Comigo, o que acontece com os jogos solo difíceis, é que a dificuldade ainda está ali porque não me abri para uma possibilidade a explorar. Talvez não tenha mergulhado fundo e sem medo numa das veredas do jogo.
Para dar exemplo, se vc jogar Pandemic com pessoal novo (e foi comigo assim também), eles vão querer ficar tirando os cubos de doença para não perder por surtos. Só que não perder por surtos não ganha o jogo, pois vc perde por falta de cartas.
Uma estratégia que passa a ser necessária é realmente correr atrás de pesquisar a cura de cada doença, por vezes deixando um ou outro surto acontecer num lugar pra conseguir encontrar a cura logo (a trilha de até 7 surtos você pode enxergar como um recurso: posso gastar 7 surtos até o fim do jogo e ainda ganho). E encontrar a cura é custoso em ações, porque os personagens precisam se encontrar em cidades específicas. Mas, sem isso, não vai conseguir ganhar (a nao ser por MUITA sorte ao comprar cartas sempre da cor certa)

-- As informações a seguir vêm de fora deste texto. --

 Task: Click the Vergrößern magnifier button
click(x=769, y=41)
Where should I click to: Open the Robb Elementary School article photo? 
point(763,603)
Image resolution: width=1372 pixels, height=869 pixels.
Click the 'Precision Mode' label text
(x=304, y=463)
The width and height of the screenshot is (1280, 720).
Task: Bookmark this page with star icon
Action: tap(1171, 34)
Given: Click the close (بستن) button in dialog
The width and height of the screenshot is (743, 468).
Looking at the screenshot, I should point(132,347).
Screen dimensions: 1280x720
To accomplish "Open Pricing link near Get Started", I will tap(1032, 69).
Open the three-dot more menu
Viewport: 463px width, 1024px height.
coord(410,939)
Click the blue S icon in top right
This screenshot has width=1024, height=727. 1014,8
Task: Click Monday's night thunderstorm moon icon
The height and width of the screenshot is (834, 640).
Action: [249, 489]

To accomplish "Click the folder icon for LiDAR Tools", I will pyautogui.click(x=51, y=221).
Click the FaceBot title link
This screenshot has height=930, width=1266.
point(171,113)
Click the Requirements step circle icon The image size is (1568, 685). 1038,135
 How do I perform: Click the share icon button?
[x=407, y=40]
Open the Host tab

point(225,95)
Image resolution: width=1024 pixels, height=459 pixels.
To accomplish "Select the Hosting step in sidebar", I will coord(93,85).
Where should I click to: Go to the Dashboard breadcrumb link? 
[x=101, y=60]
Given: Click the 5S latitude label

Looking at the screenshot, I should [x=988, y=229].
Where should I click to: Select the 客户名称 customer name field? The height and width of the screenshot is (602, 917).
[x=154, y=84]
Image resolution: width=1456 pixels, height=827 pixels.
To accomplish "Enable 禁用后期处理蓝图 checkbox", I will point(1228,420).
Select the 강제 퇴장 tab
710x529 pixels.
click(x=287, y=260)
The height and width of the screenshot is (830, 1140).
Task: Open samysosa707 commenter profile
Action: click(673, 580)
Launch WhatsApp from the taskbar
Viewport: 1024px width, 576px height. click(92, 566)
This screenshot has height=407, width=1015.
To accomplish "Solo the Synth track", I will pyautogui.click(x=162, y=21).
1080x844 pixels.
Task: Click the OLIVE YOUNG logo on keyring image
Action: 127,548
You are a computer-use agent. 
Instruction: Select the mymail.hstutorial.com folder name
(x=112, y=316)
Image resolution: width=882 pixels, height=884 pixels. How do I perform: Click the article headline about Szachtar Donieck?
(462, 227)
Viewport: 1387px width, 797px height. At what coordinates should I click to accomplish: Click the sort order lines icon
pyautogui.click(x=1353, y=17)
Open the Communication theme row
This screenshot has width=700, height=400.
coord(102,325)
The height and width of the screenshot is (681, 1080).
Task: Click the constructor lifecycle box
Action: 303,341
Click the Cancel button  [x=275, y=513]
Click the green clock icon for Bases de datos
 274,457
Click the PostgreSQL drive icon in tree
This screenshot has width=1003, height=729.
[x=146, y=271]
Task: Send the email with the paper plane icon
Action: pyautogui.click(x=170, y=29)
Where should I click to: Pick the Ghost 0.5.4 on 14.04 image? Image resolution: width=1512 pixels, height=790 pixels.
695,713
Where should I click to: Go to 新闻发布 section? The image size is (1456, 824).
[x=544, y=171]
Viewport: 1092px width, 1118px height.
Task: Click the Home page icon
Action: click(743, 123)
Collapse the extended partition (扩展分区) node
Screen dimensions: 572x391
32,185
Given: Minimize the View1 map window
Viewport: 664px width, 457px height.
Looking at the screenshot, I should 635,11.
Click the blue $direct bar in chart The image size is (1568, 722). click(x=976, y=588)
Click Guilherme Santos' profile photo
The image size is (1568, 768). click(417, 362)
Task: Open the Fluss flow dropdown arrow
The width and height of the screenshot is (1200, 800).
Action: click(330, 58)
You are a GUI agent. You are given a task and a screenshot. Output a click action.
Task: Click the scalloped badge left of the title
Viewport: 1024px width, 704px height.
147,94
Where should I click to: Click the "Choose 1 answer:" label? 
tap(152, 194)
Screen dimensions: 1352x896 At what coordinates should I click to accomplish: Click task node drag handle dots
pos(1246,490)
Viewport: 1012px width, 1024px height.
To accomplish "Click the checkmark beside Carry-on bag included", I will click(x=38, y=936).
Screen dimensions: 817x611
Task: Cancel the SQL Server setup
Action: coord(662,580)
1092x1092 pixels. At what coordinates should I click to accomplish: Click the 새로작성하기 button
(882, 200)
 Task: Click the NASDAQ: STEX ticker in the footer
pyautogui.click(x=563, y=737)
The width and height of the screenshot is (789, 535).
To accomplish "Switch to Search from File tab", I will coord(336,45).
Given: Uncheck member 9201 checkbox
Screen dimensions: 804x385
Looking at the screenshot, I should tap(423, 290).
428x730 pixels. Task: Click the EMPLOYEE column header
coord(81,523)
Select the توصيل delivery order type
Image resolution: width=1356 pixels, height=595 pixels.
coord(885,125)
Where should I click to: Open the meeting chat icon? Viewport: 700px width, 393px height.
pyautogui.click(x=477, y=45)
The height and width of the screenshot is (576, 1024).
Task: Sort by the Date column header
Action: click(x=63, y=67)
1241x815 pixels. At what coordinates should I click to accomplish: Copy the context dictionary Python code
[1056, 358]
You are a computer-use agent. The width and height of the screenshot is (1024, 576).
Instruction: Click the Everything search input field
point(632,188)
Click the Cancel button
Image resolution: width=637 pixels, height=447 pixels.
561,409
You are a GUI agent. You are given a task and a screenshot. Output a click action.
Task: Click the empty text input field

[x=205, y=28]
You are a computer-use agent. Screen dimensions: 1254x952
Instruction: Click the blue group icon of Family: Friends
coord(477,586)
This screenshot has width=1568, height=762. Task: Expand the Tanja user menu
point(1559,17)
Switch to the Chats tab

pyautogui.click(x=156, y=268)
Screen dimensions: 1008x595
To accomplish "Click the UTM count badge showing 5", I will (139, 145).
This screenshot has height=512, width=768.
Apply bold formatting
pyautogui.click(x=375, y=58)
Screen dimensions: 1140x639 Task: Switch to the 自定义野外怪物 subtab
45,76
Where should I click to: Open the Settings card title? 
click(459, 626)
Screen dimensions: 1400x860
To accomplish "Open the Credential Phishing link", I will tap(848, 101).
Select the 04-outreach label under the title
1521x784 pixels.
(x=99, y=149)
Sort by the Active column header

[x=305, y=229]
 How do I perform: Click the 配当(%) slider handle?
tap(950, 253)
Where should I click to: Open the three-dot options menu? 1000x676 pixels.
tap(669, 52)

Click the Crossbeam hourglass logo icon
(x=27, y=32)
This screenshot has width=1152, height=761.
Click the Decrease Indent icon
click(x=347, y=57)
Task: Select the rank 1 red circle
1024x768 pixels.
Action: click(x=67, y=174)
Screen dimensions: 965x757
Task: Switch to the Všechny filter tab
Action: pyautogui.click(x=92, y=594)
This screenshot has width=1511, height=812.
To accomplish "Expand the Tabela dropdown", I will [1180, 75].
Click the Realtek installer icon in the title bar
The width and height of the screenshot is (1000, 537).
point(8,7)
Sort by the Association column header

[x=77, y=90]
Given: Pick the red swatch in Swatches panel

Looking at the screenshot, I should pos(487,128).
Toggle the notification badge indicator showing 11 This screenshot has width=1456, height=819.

Ontem joguei Pandemic Iberia solo e lembrei de outro exemplo. No pandemic Iberia, não tem avião, etc. Tem o navio, mas só funciona na costa. Para acessar rapidamente o centro do tabuleiro, vc precisa colocar ferrovias, mas é um processo lento, tem que ir fazendo desde o começo do jogo, pra do meio pro fim vc conseguir ir rapidamente de um lugar ao outro.
Esses desafios fazem justamente a gente ter de repensar como olhamos o jogo. Talvez nesse seu jogo, você precise enxergar uma forma nova de encarar, arriscar, etc. É uma coisa que passamos na vida quando temos grandes desafios também.
No Oh My Goods, que gosto muito solo, aprendi depois de várias derrotas a fazer um esboço de cadeia de produção a se cumprir até o fim da partida, de acordo com a mão de cartas que vem na primeira rodada. Não adianta ficar tentando mediocridades, porque vai perder a partida. Tem que ir pelo máximo, se arriscar para tentar alcançá-lo.